EFFECTIVE DATE: The FMRs published in this notice are effective on
October 1, 2000.
FOR FURTHER INFORMATION CONTACT: Gerald Benoit, Operations Division,
Office of Rental Assistance, telephone (202) 708-0477. For technical
information on the development of schedules for specific areas or the
method used for the rent calculations, contact Lynn A. Rodgers,
Economic and Market Analysis Division, Office of Economic Affairs,
telephone (202) 708-0590, Extension 5735 (e-mail: Lynn_A._Rodgers
@hud.gov). Hearing-or speech-impaired persons may use the
Telecommunications Devices for the Deaf (TTY) by contacting the Federal
Information Relay Service at 1-800-877-8339. (Other than the ``800''
TTY number, telephone numbers are not toll free.)
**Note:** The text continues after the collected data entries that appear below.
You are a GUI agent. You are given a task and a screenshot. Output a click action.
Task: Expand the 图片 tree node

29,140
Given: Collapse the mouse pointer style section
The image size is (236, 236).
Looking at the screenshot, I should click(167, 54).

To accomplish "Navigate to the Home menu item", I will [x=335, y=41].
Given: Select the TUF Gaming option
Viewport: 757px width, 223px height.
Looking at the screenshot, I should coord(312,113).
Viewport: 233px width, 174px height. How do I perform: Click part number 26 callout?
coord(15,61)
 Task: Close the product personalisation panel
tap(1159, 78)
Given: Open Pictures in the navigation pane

SUPPLEMENTARY INFORMATION: Section 8 of the United States Housing Act
of 1937 (the Act) (42 U.S.C. 1437f) authorizes housing assistance to
aid lower income families in renting safe and habitable housing.
Housing assistance payments are limited by FMRs established by HUD for
different areas. In the voucher program, the FMR is used to determine
the ``payment standard'' (the maximum monthly subsidy) for assisted
families (see 24 CFR Section 982.503.) In general, the FMR for an area
is the amount that would be needed to pay the gross rent (shelter rent
plus utilities) of privately owned, decent, safe, and sanitary rental
housing of a modest (non-luxury) nature with suitable amenities.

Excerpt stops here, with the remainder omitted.